*** Opening The records ***

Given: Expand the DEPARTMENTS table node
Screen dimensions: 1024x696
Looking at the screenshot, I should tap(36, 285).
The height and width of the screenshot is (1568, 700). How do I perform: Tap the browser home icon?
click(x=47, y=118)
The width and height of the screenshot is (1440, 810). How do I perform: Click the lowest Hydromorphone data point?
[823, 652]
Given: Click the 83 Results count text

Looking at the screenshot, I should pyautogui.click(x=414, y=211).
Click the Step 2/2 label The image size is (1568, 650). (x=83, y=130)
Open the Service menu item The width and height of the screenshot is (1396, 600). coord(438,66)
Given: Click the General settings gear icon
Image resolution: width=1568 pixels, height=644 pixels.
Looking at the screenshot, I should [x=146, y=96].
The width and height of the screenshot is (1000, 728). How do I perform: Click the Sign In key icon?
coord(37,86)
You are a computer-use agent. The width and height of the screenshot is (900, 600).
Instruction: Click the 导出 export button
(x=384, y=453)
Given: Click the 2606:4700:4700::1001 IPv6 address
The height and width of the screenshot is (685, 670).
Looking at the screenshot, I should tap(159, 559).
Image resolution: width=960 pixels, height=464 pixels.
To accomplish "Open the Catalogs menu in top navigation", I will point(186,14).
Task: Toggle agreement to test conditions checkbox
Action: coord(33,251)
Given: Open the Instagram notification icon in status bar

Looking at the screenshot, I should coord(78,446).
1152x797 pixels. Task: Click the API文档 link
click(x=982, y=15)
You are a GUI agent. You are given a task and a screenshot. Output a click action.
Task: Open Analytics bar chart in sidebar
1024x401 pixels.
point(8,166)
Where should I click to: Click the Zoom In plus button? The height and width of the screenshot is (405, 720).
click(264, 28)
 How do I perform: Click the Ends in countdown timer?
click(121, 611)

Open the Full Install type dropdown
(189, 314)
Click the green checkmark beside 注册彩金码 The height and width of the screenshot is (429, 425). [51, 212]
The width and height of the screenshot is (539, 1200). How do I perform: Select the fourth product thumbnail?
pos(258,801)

*** Closing The records ***

→ **Exercise directions**:
Out of the data above, transcribe exactly and only the lines starting with the line that has "Instruction: Click the 导出 export button" and going on through the line that has "Image resolution: width=960", both included.

→ **Solved exercise**:
Instruction: Click the 导出 export button
(x=384, y=453)
Given: Click the 2606:4700:4700::1001 IPv6 address
The height and width of the screenshot is (685, 670).
Looking at the screenshot, I should tap(159, 559).
Image resolution: width=960 pixels, height=464 pixels.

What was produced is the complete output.